[Seçilmiş metin]
HADİS. Asıl hadis ilminde “hocanın kitabı; hoca; bir babın dayandığı temel hadis” gibi değişik mânalarda kullanılır. Bunları şöyle sıralamak mümkündür: 1. Hocanın rivayet ettiği hadisleri ihtiva eden kitaba veya hocanın kendi nüshasına asıl denir. Hoca hadis rivayet ederken bu hadisleri ya ezberden veya kitabından okur. Ebû Hanîfe ve İmam Mâlik kıraat* yoluyla hadis rivayet eden hocanın yanında bulunan kitaptaki hadisleri ezbere bilmesini şart koşarlar. Bu şekildeki hadis öğreniminde hocanın ezbere bilmediği aslını güvenilir bir talebesinin elinde tutması halinde tahammül*ün sıhhati hakkında ihtilâf edilmiştir. Ancak hadisçilerin çoğu bu şekildeki tahammülü sahih saymışlardır. Eğer hoca aslını ezberlemişse bunun hocada bulunmasıyla bir başkasının elinde bulunması arasında fark yoktur. Her talebenin fer‘ denilen kendi kitabını hocadaki aslıyla karşılaştırması gereklidir. Karşılaştırılmamış bir kitaptan yapılan rivayet, ancak râvinin asıldan hatasız istinsah eden biri olması, güvenilir bir asıldan istinsah etmesi ve karşılaştırma yapmadığını belirtmesi durumunda câiz görülmüştür. 2. Hadis rivayet eden kimse (hoca, şeyh), talebesine nisbetle asıl sayılır. 3. Genel olarak sahih hadisler ihtiva eden ve bu yönüyle şöhret bularak müslümanların itimadını kazanmış olan hadis kitabı. Bu nevi hadis kitapları birden fazla olduğu takdirde bunlara usul de denir: Usûl-i sitte (Kütüb-i Sitte) gibi. 4. Hadisin senedi yani râvilerin zikredildiği kısmı.

[Kayıtlı bilgiler]
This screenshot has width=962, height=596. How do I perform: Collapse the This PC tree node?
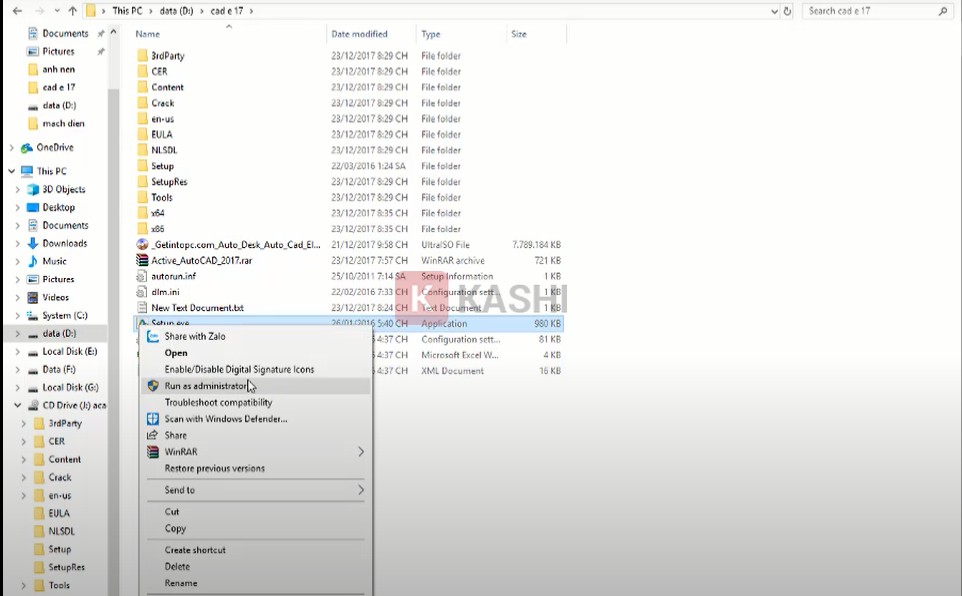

==

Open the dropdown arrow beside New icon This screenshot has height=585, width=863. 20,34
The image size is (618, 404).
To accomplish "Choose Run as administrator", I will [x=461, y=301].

...

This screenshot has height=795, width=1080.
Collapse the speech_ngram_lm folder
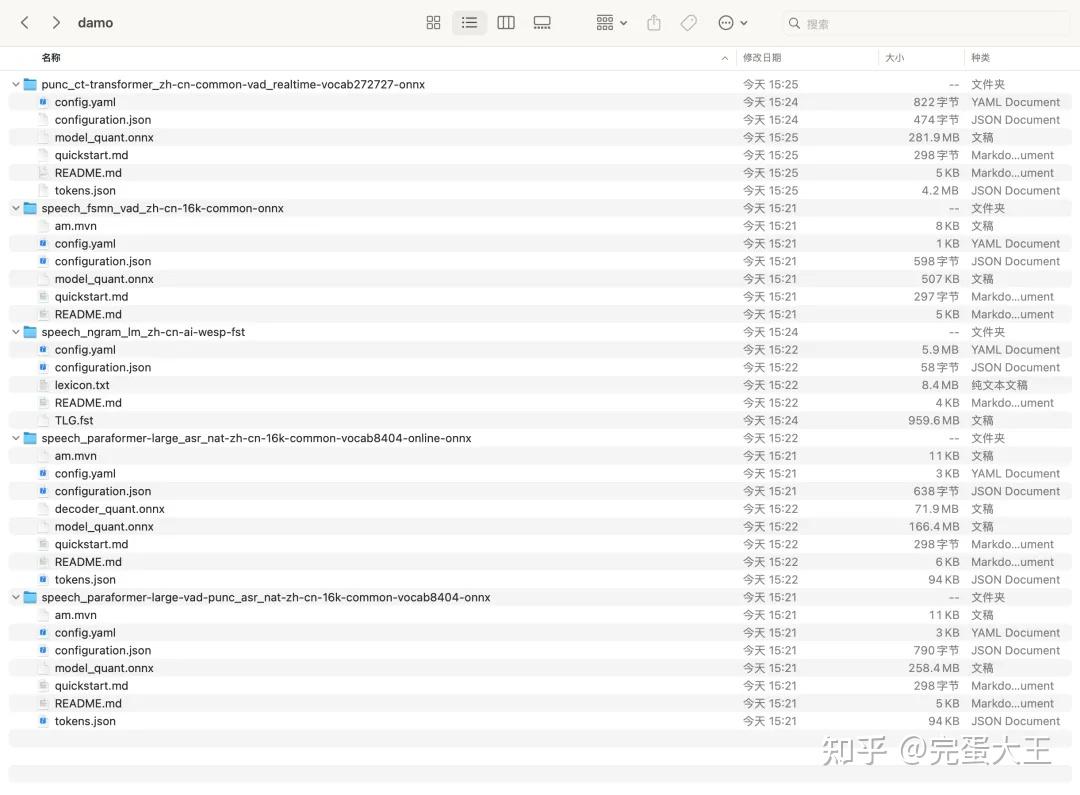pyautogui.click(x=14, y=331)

[Çalışmanın amacı] Seçilmiş metne göre Ebû Hanîfe ve İmam Mâlik, kıraat yoluyla hadis rivayet eden hoca için neyi şart koşar?

[Beklenen çıktı] Hocanın yanında bulunan kitaptaki hadisleri ezbere bilmesini şart koşarlar.